Other McConnell Unit Guards Jamar Tremayne Green 30, of Refugio; Casey Simmons, 25, of Kenedy; and Justin Leonard, 24, of Cypress; were convicted of conspiracy to possess with the intent to distribute ecstasy, marijuana and cocaine, respectively. Simmons was sentenced to three years of probation; Green and Leonard will serve five months in prison plus five months of home confinement.
There are still two fugitives in this case; warrants remain outstanding for their arrests.
During Ledezma's trial, the jury heard testimony that Ledezma acted as an intermediary between drug traffickers in south Texas and Mexico. He had connections to drug suppliers and, using the illegally smuggled cell phones, coordinated with other prisoners to organize drug deals inside and outside the prison. Jurors heard that prisoners had made phone calls to Ledezma while in the McConnell Unit. In these calls, Ledezma agreed to help arrange for six pounds of methamphetamine to be purchased in Corpus Christi and distributed in Arkansas. The buyers of the methamphetamine were to pay more than $20,000 per pound of the drug.

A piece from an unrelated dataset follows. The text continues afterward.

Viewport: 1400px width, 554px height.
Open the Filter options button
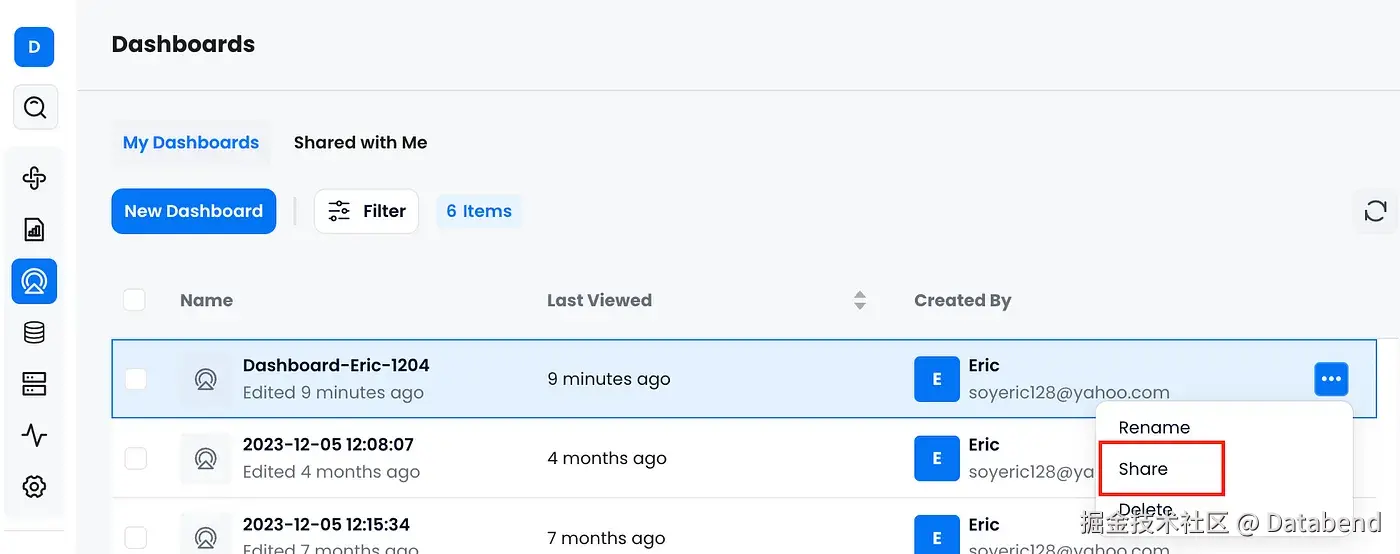point(366,211)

The overall investigation was initiated in 2009 when several Aryan Circle Gang Members were apprehended attempting to transport stolen vehicles from Corpus Christi to Brownsville. The vehicles were destined to be smuggled across the border and sold to Mexico Cartel members. The operation was coordinated by inmates incarcerated at the McConnell Unit through the use of the illegal cell phones.

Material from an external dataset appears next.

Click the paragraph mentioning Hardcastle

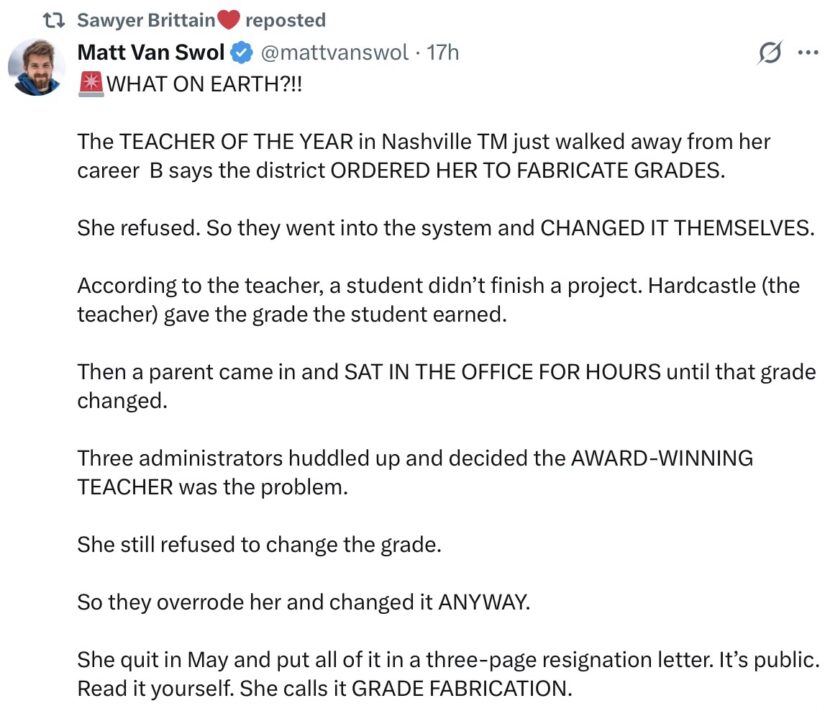pyautogui.click(x=438, y=300)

A subsequent investigation led to a December 2010 federal indictment charging 14 alleged members and associates of the Raza Unida Street and Prison Gang with committing violent acts to support racketeering (VICAR). These violent acts included home invasions, shootings and conspiracy to commit murder. During the course of the investigation, agents and officers seized about 13 pounds of crystal methamphetamine with an estimated street value of more than $300,000. The following items were also seized from the gang: seven assault rifles, 14 pistols, five shotguns, five bullet proof vests and about 1,000 rounds of ammunition. All were subsequently convicted, two of whom were sentenced to life imprisonment.

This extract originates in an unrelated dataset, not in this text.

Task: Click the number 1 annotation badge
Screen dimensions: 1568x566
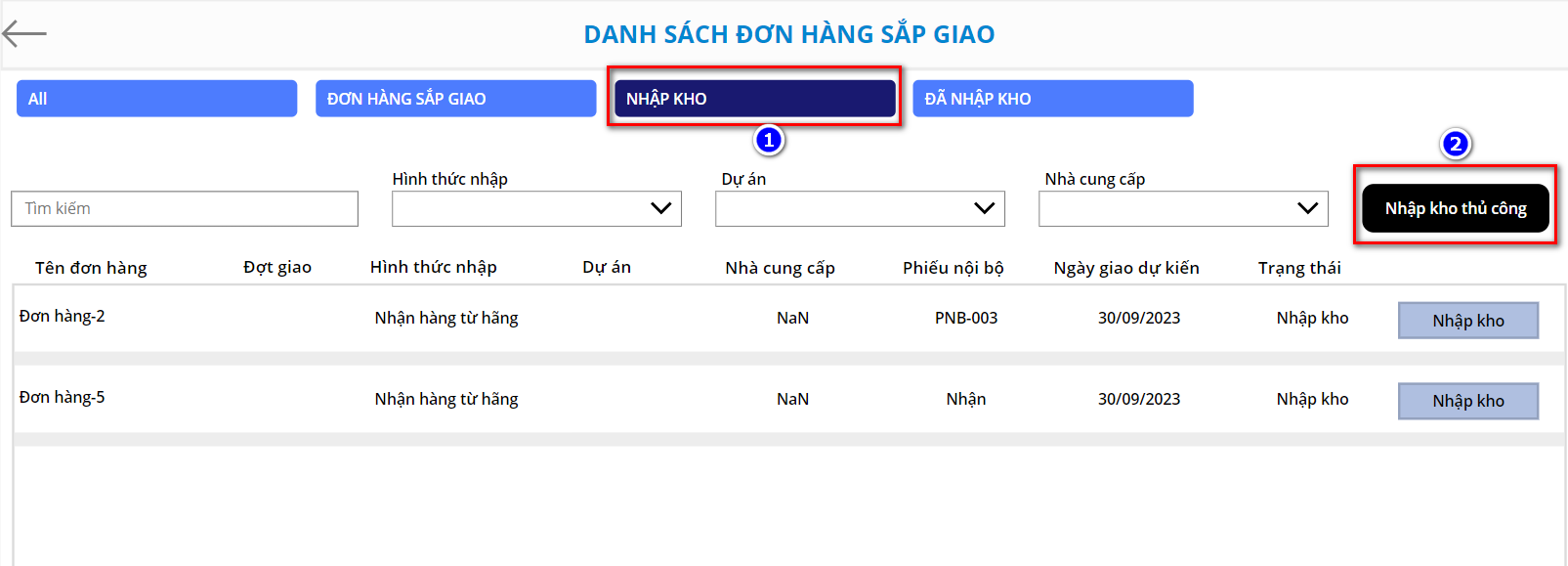Action: point(769,141)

The overall case resulted from a four-year investigation conducted by the U.S. Attorney's Office, led by HSI and assisted by TDCJ's Office of Inspector General, Internal Revenue Service's Criminal Investigation; Bureau of Alcohol, Tobacco, Firearms and Explosives; Corpus Christi Police Department's Gang and Organized Crime Units; U.S. Postal Inspection Service; and the Bee County District Attorney's office.
Assistant U.S. Attorneys Mark Patterson and Michael Hess, Southern District of Texas, prosecuted this case.